Artículo | Algo Más Que Palabras

    Me parece una buena noticia que pocos días después de la entrada en vigor del Acuerdo de París sobre cambio climático, líderes de todo el mundo mostrasen un fuerte apoyo a su ejecución. Lo que antes parecía impensable ahora se ha vuelto imparable. Para celebrarlo. Unidos por una misma preocupación. Afanados por un planeta que a todos nos pertenece. ¡Ojalá sea así! Nosotros mismos formamos parte de sus elementos; del aire que nos alienta, del agua que nos vivifica, y hasta del orbe que nos concierta. Nada nos puede, pues, resultar indiferente. Somos una especie adherida al último grano de polvo del astro. Por tanto, siempre es una gozosa noticia que nos ocupemos y nos preocupemos, como colectivo fraternizado,  por el deterioro del mundo y por la calidad de vida de sus moradores. Está bien de que todos tomemos conciencia del respeto al medio ambiente, y que cuidemos la naturaleza, como si fuese algo distintivo, de todos y de cada uno de nosotros. No podemos seguir sembrando toxicidades por mucha productividad que nos genere. Los paisajes  han de dejar de estar inundados de basura, tienen que estar limpios para que crezca el mejor de los poemas, nuestra existencia. La salud del hábitat mejora nuestra salud y esto es lo realmente importante. Todo lo demás sobra. Tenemos que dejar de ser una generación de derroches y desperdicios, y reciclar más. También nosotros hemos de reciclarnos con otras maneras de vivir más respetuosas  con el ecosistema.

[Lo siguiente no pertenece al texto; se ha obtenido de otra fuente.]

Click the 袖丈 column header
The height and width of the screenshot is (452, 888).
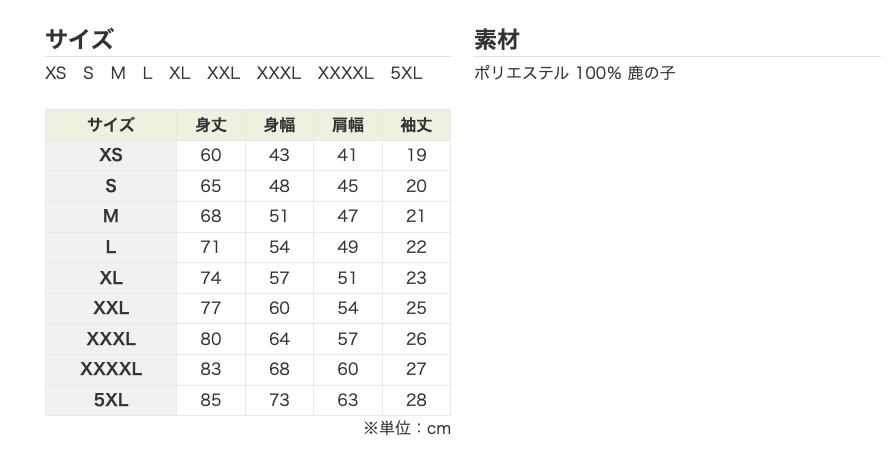coord(416,125)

    Sabemos que las ciudades, con sus ciudadanos a la cabeza y con algunos ejecutivos de empresas, han sido cruciales para movilizar el apoyo político para el Acuerdo de París. Desde luego, el sector empresarial deberá aprovechar aún más las oportunidades que se han generado con las energías renovables. Hoy nadie niega que hay un consenso científico muy sólido que indica que nos hallamos ante un preocupante calentamiento del sistema climático. En parte podíamos haberlo evitado con otra actividad humana más consciente y responsable, con la gran concentración de gases de efecto invernadero. Lo mismo pasa con el deterioro del agua, un bien cada día más escaso, que merece cuando menos reglamentación y controles eficientes. La pérdida de selvas y bosques, lo que implica al mismo tiempo la pérdida de especies, es igualmente una mala noticia. No tenemos derecho a triturarnos con maneras de vivir que tienen efectos nocivos para todos. Debemos ser más respetuosos con la vida. La responsabilidad de todo ser humano es manifiesta, deberíamos dignificarnos, pero también comprometernos con aquellas especies en vías de extinción. Que ninguno se lave las manos como Pilatos. Nadie está inmune a los impactos del cambio climático. Hoy advertimos, por ejemplo, el crecimiento desmedido y desordenado de muchas poblaciones, que no han respetado ni el curso del agua en ocasiones. Junto a este caos urbanístico, están los problemas del transporte, la contaminación acústica y visual.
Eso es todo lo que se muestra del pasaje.